LAST SPRING the Bush administration struck what looked like a clever diplomatic bargain with European governments, Russia and China on addressing Iran. The Islamic regime, Secretary of State Condoleezza Rice said, would be offered a “clear choice” between a package of economic and political treats — including the direct dialogue with the United States that Tehran has long craved — and international sanctions, depending on whether it agreed to suspend its nuclear program. Bush administration officials said they agreed to back the incentive package because Germany, France, Russia and China all pledged that in the event of a negative answer from Iran, they would support sanctions.

Iran’s answer is now in: It is unambiguously negative. The administration has consequently turned to its partners and asked for the response they committed themselves to. Their reactions — at least in public — have been almost as dismaying as that of the mullahs. “The parties involved should be cautious about moving toward sanctions,” said Chinese Premier Wen Jiabao, whose country imports almost 12 percent of its oil from Iran. “We cannot support ultimatums that lead everyone to a dead end,” said Russian Foreign Minister Sergei Lavrov, whose country is selling Iran hundred of millions of dollars in nuclear materials that might be affected by the proposed sanctions.

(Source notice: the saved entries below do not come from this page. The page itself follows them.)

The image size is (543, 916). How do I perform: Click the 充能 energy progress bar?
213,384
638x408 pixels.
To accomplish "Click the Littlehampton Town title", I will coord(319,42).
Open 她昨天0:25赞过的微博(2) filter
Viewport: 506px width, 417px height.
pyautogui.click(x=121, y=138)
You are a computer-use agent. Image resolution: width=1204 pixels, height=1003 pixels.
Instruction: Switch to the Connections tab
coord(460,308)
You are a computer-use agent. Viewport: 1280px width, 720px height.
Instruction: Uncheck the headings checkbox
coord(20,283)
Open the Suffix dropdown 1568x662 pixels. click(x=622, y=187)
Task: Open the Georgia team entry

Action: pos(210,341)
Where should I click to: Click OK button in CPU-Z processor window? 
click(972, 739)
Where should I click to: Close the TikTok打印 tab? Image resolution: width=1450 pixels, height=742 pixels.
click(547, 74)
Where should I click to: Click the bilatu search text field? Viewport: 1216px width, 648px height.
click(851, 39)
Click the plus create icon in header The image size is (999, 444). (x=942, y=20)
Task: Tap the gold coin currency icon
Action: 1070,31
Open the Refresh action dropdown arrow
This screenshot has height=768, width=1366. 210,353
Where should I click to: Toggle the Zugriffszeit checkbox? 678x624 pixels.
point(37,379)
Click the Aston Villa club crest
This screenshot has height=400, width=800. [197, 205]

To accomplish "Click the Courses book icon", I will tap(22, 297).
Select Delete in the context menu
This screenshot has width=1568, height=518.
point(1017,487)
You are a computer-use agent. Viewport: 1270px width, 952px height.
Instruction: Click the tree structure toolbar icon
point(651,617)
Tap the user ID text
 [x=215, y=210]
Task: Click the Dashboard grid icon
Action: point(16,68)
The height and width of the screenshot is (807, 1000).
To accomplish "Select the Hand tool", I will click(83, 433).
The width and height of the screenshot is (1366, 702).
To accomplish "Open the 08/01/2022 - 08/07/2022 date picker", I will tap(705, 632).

French Foreign Minister Philippe Douste-Blazy, whose country is reluctantly deploying troops to Lebanon within range of the Iranian-backed Hezbollah militia, cynically claimed the middle ground: “If the Americans want sanctions, and the Russians and Chinese don’t, there will be no sanctions,” he said last week. “We must continue more than ever to keep the dialogue with Iran open.”

Bush administration officials maintain they are not alarmed by these declarations; better answers, they suggest, will come in closed-door negotiations among the permanent members of the U.N. Security Council and Germany that began Thursday in Vienna. They predict that a new U.N. resolution applying a first set of mild sanctions will be passed in the end — though not before many weeks of negotiations among the allies.

Meanwhile, Iran’s nuclear program will continue. U.N. inspectors reported last week that the uranium enrichment operation that began this year is proceeding more slowly than expected. At the same time, they came across new traces of bomb-grade uranium for which Iran provided no explanation — just as it has refused to explain its president’s public statement that work is proceeding on a new, advanced centrifuge that would greatly speed enrichment.

Russian and Chinese officials may fear that international sanctions are a prelude to more drastic measures, such as U.S. military action. In fact, their resistance to sanctions only raises the chances that President Bush will see force as the only way to stop an Iranian bomb.